O Noah com dois anos e meio sobreviveu porque alguém o ensinou a pensar

O Noah, e a sua história que terminou em aventura, é mais um exemplo do que se pode chamar negligência passiva. Uma família cujos hábitos e rotinas pedagógicas não correspondem à norma instituída da promoção da saúde, da segurança, e do bem-estar das crianças.

Sendo que o processo ainda está em investigação, alguns dos dados que têm sido apresentados revelam que o Noah vivia com os pais num ambiente rural seguro, ao que parece uma criança habituada a movimentar-se na aldeia sem medos nem restrições. Aparentemente uma criança muito saudável e feliz.

Os hábitos da aldeia também fazem parte de uma cultura rural que não precisa de fechar portas e janelas. Vivem sem medo. Parece-nos estranho porque é incomum, mas real em alguns contextos.

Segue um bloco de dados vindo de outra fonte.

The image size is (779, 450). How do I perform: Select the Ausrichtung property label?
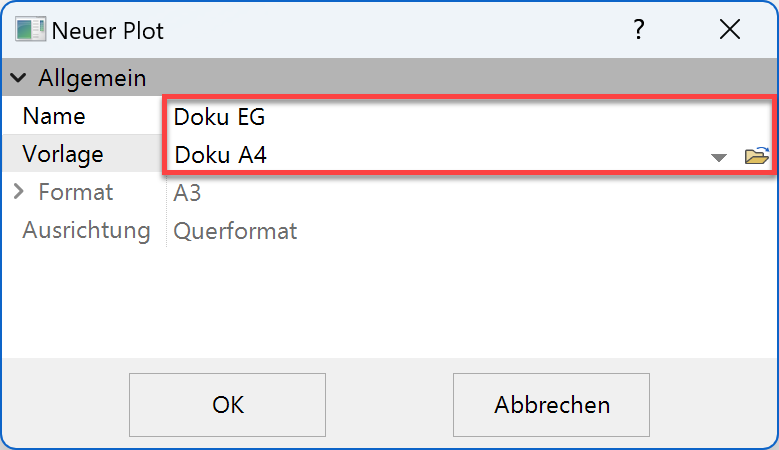(86, 231)
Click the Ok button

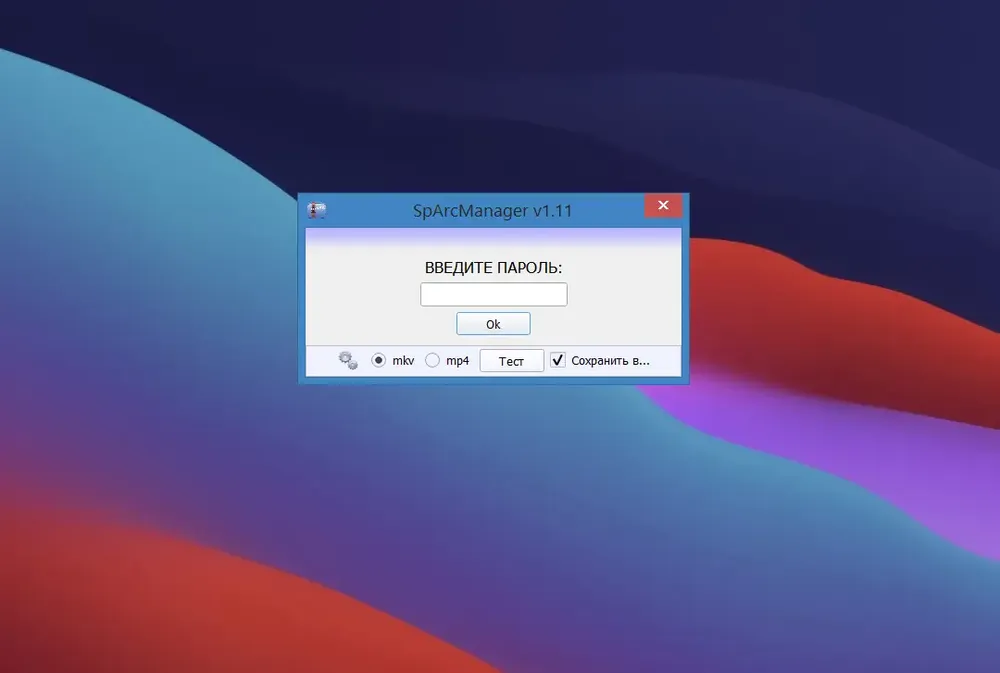coord(493,324)
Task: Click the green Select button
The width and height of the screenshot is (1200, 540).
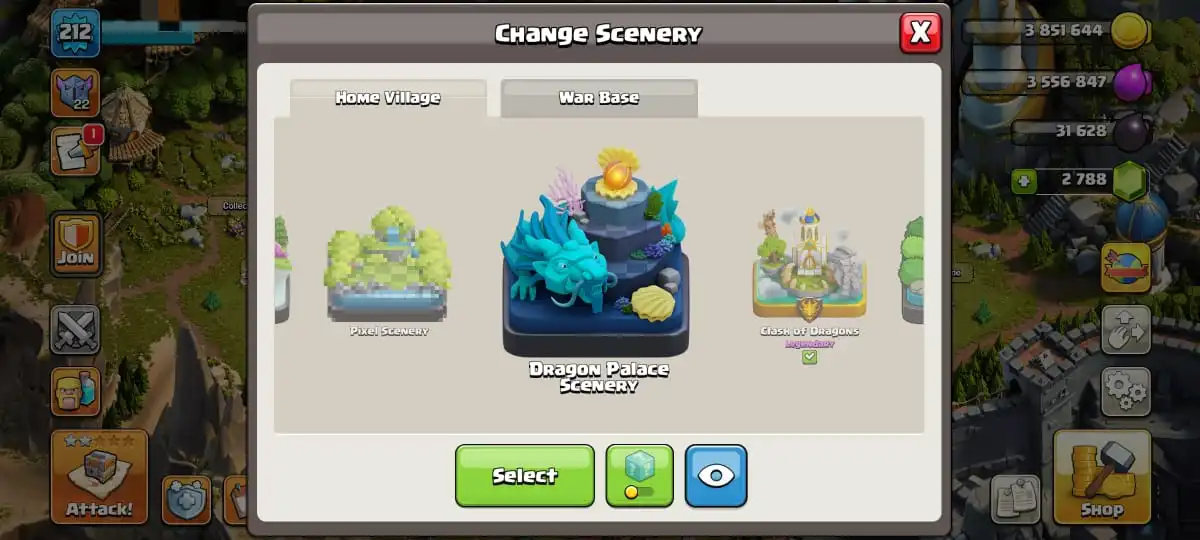Action: [525, 476]
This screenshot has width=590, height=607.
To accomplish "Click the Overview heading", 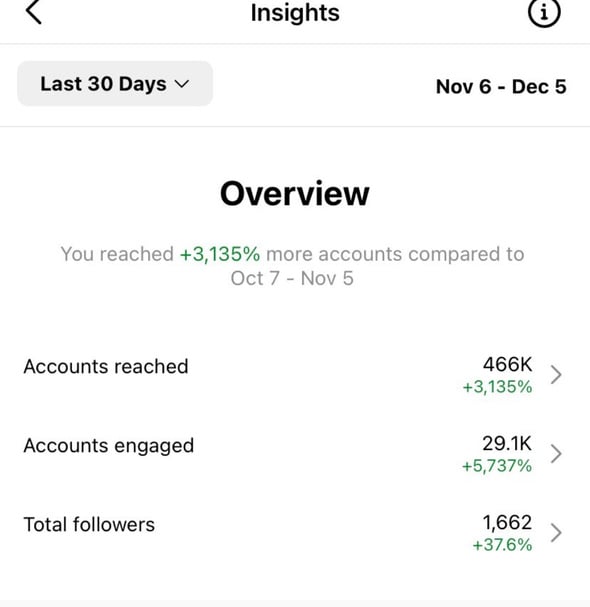I will pyautogui.click(x=295, y=194).
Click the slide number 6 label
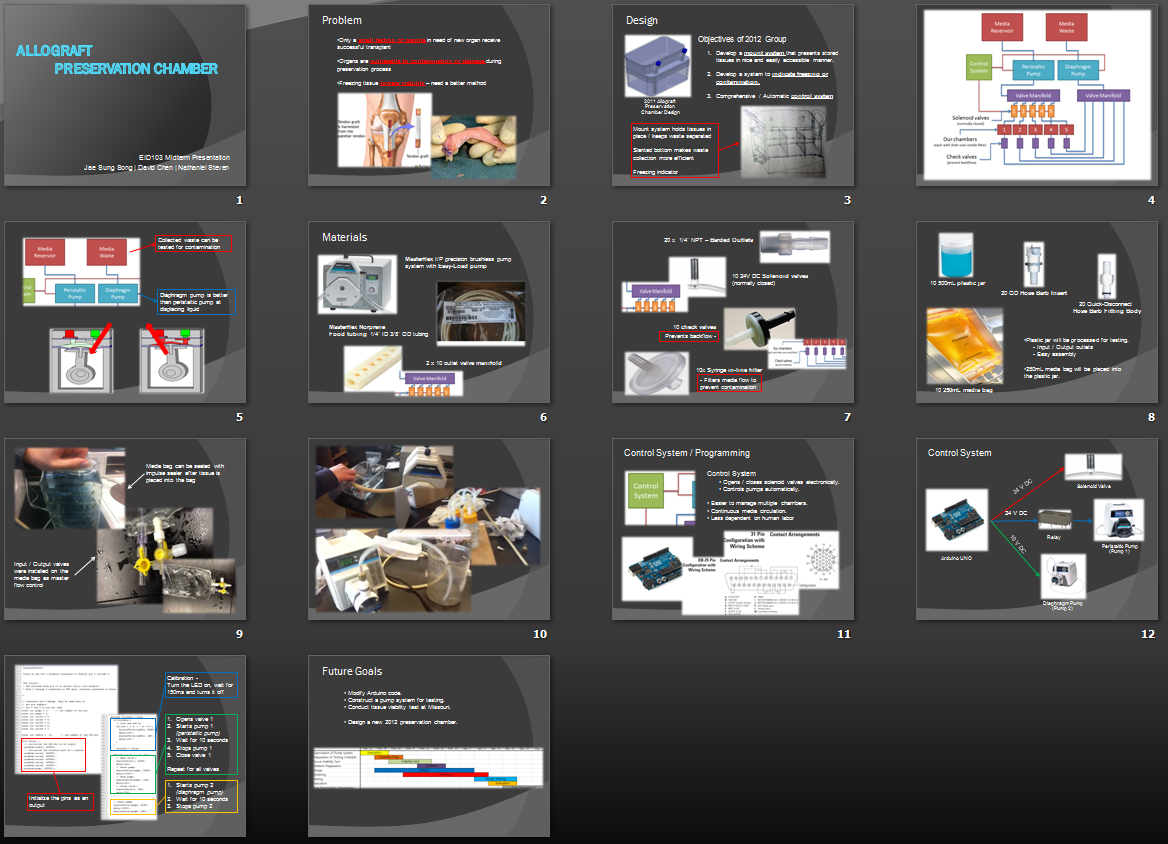This screenshot has height=844, width=1168. (543, 417)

É certo que o Noah teve sorte e os pais vão ter que repensar algumas rotinas e hábitos, de forma a prevenir situações de alto risco na vida das suas crianças. Contudo eu não chamaria negligência a este comportamento, talvez excesso de confiança nas competências da criança e um sentimento de liberdade e equilíbrio com a natureza com abertura para incidentes.

Casos como o Noah existem em contextos onde diferentes culturas partilham espaços, rotinas e formas de viver.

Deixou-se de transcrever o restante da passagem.